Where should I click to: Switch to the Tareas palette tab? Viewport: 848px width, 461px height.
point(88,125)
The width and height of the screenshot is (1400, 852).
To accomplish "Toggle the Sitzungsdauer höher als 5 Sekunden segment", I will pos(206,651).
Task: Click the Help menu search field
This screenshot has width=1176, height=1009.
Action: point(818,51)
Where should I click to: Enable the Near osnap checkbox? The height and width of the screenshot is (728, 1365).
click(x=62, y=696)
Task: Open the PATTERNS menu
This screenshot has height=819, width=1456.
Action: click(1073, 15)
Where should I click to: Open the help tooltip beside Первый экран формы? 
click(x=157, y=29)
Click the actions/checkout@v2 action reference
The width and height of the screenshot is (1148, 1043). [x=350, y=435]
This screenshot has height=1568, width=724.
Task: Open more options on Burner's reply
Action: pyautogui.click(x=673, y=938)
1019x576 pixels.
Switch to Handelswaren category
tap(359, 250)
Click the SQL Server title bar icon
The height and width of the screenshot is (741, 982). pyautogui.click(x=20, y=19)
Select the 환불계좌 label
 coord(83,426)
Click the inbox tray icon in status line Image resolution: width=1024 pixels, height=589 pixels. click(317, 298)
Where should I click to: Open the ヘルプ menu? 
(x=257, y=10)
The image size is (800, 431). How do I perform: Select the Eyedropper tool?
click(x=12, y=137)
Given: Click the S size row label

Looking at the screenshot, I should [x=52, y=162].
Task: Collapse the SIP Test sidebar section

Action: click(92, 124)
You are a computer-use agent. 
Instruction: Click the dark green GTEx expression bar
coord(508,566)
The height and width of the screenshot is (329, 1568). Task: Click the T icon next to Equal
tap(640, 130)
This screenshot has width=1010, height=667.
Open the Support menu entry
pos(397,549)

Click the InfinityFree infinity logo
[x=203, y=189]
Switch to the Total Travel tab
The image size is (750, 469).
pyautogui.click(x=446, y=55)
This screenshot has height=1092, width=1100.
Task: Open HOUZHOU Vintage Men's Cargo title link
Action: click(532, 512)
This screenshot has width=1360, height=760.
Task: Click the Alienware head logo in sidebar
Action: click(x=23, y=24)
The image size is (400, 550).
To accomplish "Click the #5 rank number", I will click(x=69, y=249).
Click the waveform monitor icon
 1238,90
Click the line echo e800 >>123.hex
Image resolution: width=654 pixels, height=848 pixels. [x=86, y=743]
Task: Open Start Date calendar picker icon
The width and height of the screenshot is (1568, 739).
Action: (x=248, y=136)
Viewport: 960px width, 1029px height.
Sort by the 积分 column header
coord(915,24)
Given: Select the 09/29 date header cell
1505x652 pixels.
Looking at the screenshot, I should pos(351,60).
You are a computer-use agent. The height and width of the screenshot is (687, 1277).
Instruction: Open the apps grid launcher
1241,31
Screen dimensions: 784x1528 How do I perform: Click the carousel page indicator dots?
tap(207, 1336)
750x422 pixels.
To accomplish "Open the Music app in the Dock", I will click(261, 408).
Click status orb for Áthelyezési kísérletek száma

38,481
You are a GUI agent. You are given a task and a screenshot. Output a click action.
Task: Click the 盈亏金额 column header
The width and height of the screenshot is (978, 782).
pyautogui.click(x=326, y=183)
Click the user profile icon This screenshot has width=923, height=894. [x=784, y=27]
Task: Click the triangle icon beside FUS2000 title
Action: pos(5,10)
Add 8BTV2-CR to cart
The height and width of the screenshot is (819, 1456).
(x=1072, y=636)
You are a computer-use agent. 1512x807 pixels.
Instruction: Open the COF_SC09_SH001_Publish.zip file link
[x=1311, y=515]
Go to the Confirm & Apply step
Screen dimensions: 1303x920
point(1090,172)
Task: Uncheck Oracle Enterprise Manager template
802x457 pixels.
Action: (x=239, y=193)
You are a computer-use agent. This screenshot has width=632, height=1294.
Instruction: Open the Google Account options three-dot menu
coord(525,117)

● ● ● ●

## Required work
Each of the records above is to be copied exactly.

## Answer section
Where should I click to: Switch to the Tareas palette tab? Viewport: 848px width, 461px height.
point(88,125)
The width and height of the screenshot is (1400, 852).
To accomplish "Toggle the Sitzungsdauer höher als 5 Sekunden segment", I will pos(206,651).
Task: Click the Help menu search field
This screenshot has width=1176, height=1009.
Action: point(818,51)
Where should I click to: Enable the Near osnap checkbox? The height and width of the screenshot is (728, 1365).
click(x=62, y=696)
Task: Open the PATTERNS menu
This screenshot has height=819, width=1456.
Action: click(1073, 15)
Where should I click to: Open the help tooltip beside Первый экран формы? 
click(x=157, y=29)
Click the actions/checkout@v2 action reference
The width and height of the screenshot is (1148, 1043). [x=350, y=435]
This screenshot has height=1568, width=724.
Task: Open more options on Burner's reply
Action: pyautogui.click(x=673, y=938)
1019x576 pixels.
Switch to Handelswaren category
tap(359, 250)
Click the SQL Server title bar icon
The height and width of the screenshot is (741, 982). pyautogui.click(x=20, y=19)
Select the 환불계좌 label
 coord(83,426)
Click the inbox tray icon in status line Image resolution: width=1024 pixels, height=589 pixels. click(317, 298)
Where should I click to: Open the ヘルプ menu? 
(x=257, y=10)
The image size is (800, 431). How do I perform: Select the Eyedropper tool?
click(x=12, y=137)
Given: Click the S size row label

Looking at the screenshot, I should [x=52, y=162].
Task: Collapse the SIP Test sidebar section

Action: click(92, 124)
You are a computer-use agent. 
Instruction: Click the dark green GTEx expression bar
coord(508,566)
The height and width of the screenshot is (329, 1568). Task: Click the T icon next to Equal
tap(640, 130)
This screenshot has width=1010, height=667.
Open the Support menu entry
pos(397,549)

Click the InfinityFree infinity logo
[x=203, y=189]
Switch to the Total Travel tab
The image size is (750, 469).
pyautogui.click(x=446, y=55)
This screenshot has height=1092, width=1100.
Task: Open HOUZHOU Vintage Men's Cargo title link
Action: click(532, 512)
This screenshot has width=1360, height=760.
Task: Click the Alienware head logo in sidebar
Action: click(x=23, y=24)
The image size is (400, 550).
To accomplish "Click the #5 rank number", I will click(x=69, y=249).
Click the waveform monitor icon
 1238,90
Click the line echo e800 >>123.hex
Image resolution: width=654 pixels, height=848 pixels. [x=86, y=743]
Task: Open Start Date calendar picker icon
The width and height of the screenshot is (1568, 739).
Action: (x=248, y=136)
Viewport: 960px width, 1029px height.
Sort by the 积分 column header
coord(915,24)
Given: Select the 09/29 date header cell
1505x652 pixels.
Looking at the screenshot, I should pos(351,60).
You are a computer-use agent. The height and width of the screenshot is (687, 1277).
Instruction: Open the apps grid launcher
1241,31
Screen dimensions: 784x1528 How do I perform: Click the carousel page indicator dots?
tap(207, 1336)
750x422 pixels.
To accomplish "Open the Music app in the Dock", I will click(261, 408).
Click status orb for Áthelyezési kísérletek száma

38,481
You are a GUI agent. You are given a task and a screenshot. Output a click action.
Task: Click the 盈亏金额 column header
The width and height of the screenshot is (978, 782).
pyautogui.click(x=326, y=183)
Click the user profile icon This screenshot has width=923, height=894. [x=784, y=27]
Task: Click the triangle icon beside FUS2000 title
Action: pos(5,10)
Add 8BTV2-CR to cart
The height and width of the screenshot is (819, 1456).
(x=1072, y=636)
You are a computer-use agent. 1512x807 pixels.
Instruction: Open the COF_SC09_SH001_Publish.zip file link
[x=1311, y=515]
Go to the Confirm & Apply step
Screen dimensions: 1303x920
point(1090,172)
Task: Uncheck Oracle Enterprise Manager template
802x457 pixels.
Action: (x=239, y=193)
You are a computer-use agent. This screenshot has width=632, height=1294.
Instruction: Open the Google Account options three-dot menu
coord(525,117)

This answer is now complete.